TASK INSTRUCTIONS
Copy the listing from its first line through the line containing "center [504, 55].", inclusive, replacing "screenshot" with "image" and leaving everything else unchanged.

PROVIDED RECORDS
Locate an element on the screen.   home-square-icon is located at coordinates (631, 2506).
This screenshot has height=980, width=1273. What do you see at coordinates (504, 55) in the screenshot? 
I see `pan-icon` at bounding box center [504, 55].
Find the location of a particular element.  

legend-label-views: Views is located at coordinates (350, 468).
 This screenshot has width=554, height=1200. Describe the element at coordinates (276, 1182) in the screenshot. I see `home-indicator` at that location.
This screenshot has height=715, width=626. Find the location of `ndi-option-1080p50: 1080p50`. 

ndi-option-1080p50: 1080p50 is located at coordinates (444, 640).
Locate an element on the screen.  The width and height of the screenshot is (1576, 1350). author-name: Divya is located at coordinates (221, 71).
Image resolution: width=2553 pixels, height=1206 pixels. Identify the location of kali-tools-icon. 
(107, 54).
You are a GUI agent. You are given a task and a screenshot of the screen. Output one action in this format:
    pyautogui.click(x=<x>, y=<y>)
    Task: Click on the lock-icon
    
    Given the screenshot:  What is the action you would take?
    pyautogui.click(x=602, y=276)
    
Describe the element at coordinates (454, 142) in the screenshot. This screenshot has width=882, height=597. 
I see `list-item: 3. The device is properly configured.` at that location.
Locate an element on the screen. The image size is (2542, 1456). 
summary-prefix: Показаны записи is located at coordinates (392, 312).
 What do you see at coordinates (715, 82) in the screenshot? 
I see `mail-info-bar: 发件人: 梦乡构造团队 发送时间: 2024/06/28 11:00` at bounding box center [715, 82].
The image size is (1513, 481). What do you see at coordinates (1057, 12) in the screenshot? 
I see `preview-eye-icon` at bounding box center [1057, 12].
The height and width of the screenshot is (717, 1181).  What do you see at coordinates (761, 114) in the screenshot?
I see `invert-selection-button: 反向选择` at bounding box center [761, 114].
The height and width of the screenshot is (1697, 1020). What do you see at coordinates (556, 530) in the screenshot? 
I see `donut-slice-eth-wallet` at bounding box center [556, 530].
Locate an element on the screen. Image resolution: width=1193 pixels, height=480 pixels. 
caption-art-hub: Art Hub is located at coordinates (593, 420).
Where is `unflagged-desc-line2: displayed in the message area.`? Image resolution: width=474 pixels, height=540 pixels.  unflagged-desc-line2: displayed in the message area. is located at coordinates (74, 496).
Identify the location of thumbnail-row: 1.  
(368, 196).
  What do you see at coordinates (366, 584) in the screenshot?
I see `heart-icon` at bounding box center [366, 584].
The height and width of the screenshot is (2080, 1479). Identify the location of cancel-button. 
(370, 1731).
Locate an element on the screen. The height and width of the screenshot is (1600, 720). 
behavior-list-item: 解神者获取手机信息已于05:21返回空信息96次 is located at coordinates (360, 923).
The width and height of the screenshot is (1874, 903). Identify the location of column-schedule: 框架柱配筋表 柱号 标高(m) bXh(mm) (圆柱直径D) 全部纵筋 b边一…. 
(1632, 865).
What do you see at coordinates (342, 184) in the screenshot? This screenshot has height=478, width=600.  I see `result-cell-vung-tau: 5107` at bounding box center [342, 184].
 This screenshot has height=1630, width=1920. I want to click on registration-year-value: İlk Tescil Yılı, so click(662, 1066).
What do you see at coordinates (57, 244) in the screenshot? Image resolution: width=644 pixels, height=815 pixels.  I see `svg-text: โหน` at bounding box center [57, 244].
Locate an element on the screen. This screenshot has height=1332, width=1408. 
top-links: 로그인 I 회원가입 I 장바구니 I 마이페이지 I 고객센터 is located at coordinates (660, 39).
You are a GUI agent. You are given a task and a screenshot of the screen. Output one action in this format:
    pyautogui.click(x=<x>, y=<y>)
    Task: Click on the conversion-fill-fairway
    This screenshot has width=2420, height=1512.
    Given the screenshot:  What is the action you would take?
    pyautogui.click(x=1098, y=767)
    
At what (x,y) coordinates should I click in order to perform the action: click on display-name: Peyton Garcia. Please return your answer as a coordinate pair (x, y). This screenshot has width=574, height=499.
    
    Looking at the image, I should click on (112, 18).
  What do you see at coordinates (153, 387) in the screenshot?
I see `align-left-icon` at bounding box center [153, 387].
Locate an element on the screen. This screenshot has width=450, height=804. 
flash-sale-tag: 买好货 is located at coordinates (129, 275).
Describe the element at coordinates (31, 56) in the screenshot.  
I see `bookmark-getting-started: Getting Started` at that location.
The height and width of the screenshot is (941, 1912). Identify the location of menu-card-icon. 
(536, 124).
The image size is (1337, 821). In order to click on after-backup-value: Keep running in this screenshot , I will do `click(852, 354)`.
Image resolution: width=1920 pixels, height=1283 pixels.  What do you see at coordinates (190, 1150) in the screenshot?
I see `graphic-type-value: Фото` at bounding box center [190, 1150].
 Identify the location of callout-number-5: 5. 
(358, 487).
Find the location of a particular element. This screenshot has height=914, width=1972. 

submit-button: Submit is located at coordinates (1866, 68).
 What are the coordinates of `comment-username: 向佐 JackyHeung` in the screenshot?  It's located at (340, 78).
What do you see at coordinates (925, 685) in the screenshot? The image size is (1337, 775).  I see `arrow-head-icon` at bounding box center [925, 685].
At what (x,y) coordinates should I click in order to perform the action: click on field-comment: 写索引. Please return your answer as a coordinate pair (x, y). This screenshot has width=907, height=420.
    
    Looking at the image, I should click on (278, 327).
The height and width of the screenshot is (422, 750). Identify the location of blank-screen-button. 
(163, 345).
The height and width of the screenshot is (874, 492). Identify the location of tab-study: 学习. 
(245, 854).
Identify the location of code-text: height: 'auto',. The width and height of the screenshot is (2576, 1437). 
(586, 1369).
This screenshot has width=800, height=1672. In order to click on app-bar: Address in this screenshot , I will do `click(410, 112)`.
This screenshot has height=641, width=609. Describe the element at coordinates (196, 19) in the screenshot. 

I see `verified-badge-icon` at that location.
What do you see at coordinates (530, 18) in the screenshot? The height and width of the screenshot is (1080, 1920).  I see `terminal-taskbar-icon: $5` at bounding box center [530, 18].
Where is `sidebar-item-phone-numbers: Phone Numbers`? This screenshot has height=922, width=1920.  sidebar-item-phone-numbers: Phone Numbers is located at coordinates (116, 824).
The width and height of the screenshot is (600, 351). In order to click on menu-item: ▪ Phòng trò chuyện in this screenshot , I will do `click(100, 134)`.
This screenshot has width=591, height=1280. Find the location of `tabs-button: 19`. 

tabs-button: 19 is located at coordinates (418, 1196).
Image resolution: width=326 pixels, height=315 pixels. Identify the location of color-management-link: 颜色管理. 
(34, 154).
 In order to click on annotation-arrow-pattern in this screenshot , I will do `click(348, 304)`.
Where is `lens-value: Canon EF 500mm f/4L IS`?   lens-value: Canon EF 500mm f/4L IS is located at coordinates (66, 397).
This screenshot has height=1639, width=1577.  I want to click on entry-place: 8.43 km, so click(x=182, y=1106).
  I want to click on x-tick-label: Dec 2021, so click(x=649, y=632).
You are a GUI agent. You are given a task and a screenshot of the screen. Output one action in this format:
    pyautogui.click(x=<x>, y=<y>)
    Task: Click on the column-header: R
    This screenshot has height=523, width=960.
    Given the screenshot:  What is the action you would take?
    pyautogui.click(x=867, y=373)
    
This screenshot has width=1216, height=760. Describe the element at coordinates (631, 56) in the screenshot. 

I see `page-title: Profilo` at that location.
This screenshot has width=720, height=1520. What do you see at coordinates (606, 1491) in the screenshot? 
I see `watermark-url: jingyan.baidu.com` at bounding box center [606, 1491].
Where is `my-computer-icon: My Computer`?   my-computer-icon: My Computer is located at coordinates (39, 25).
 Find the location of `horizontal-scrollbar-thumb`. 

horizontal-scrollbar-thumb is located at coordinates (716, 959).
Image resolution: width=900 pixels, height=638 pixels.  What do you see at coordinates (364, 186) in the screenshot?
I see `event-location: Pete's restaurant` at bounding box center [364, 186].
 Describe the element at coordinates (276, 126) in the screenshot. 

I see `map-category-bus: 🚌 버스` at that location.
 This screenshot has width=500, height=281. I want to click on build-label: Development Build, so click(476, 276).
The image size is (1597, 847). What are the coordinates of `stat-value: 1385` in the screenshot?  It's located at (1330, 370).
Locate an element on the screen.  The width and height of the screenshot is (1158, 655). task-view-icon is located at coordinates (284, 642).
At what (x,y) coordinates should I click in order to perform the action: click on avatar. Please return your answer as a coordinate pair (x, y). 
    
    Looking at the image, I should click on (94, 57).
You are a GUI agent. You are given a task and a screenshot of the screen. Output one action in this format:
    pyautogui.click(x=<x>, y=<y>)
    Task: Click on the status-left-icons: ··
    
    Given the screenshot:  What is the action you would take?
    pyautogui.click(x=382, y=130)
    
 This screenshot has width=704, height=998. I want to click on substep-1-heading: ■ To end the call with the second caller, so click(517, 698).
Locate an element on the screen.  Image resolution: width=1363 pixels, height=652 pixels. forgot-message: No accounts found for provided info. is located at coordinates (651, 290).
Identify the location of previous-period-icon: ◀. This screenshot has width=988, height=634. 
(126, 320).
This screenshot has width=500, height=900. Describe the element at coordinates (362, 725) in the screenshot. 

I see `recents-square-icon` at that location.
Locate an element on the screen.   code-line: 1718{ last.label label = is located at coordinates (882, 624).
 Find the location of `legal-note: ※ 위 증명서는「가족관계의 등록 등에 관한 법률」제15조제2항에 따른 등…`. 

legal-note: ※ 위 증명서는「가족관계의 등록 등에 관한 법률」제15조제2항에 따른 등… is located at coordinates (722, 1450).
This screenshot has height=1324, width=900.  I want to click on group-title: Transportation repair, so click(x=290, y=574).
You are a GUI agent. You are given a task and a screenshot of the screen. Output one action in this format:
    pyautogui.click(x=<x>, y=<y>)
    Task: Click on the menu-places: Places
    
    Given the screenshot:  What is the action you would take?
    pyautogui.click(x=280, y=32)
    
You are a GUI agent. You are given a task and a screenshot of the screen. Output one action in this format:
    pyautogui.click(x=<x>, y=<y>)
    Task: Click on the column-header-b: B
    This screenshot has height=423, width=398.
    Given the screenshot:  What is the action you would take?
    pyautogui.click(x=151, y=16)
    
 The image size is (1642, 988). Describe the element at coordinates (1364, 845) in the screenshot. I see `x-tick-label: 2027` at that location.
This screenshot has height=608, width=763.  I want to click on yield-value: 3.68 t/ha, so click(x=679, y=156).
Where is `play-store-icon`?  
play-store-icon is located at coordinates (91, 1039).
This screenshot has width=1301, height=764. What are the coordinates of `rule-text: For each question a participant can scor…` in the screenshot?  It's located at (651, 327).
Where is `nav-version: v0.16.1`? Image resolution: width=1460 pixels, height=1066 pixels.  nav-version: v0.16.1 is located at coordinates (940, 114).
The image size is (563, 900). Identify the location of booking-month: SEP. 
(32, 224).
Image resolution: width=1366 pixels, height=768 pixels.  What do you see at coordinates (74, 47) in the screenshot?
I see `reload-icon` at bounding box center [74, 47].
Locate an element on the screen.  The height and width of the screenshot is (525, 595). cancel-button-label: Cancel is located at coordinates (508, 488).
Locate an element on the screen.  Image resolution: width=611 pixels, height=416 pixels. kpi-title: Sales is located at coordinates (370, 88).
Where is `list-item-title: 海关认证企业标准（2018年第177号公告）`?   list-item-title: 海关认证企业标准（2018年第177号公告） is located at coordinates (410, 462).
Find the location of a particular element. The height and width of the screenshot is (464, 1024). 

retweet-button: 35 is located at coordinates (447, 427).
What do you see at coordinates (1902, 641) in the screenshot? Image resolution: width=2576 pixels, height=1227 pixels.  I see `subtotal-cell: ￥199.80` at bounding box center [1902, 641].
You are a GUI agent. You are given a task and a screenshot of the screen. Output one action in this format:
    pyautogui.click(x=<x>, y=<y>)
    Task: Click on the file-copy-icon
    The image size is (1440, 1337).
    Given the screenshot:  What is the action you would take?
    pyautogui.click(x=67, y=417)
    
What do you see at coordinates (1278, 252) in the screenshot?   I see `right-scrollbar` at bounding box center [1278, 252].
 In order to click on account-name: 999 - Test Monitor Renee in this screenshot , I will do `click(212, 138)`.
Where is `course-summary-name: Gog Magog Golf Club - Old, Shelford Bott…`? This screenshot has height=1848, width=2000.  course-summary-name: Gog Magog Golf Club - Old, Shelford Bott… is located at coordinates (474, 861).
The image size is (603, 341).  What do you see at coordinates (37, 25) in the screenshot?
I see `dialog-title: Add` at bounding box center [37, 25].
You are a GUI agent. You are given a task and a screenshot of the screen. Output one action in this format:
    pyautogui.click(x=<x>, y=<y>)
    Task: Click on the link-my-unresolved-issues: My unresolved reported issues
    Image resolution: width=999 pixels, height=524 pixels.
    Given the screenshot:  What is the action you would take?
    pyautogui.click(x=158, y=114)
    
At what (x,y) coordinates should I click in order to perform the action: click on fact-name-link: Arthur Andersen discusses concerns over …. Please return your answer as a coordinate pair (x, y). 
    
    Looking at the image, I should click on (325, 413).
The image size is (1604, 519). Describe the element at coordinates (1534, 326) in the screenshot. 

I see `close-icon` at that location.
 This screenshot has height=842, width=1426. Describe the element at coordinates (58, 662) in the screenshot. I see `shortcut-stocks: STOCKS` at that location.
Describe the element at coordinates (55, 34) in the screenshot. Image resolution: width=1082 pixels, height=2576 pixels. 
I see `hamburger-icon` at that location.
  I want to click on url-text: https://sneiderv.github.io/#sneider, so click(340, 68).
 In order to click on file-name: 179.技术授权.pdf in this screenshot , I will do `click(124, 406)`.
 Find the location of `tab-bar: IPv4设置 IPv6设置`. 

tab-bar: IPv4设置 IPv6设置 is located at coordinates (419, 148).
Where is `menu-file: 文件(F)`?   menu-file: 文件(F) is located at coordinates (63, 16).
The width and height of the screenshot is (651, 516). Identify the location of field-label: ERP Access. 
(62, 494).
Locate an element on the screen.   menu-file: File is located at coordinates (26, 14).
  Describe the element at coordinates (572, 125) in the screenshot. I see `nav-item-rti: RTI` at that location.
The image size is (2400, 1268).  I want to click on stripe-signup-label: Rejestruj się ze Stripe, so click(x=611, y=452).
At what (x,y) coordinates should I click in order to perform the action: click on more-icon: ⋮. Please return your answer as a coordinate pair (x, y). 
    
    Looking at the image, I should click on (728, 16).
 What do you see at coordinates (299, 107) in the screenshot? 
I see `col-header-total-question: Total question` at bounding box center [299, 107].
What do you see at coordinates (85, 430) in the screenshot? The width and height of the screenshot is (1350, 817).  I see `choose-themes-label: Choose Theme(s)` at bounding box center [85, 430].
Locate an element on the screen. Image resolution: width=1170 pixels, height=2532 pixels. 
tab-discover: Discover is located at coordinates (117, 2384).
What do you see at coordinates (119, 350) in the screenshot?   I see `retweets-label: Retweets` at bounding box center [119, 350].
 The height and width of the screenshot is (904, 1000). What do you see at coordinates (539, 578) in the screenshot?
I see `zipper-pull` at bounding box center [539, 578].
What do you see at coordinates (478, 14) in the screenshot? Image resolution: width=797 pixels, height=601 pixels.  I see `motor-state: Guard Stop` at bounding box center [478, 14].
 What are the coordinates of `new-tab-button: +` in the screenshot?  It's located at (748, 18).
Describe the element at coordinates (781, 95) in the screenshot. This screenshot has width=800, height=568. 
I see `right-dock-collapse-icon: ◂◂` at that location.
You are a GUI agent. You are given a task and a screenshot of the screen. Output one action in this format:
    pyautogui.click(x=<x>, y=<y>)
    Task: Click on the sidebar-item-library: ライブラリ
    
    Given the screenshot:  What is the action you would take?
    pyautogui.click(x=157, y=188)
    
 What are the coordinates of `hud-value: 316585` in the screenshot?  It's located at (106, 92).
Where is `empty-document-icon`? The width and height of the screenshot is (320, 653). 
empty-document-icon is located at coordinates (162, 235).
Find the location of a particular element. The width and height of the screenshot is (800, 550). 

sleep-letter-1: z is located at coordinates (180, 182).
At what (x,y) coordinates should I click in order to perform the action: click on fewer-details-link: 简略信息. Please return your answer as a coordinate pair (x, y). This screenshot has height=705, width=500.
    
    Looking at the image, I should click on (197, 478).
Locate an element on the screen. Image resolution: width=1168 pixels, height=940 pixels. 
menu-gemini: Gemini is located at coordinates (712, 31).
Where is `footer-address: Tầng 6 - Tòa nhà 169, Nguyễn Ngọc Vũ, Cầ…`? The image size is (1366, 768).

FINISHED TASK
Locate an element on the screen.   home-square-icon is located at coordinates (631, 2506).
This image has height=980, width=1273. What do you see at coordinates (504, 55) in the image? 
I see `pan-icon` at bounding box center [504, 55].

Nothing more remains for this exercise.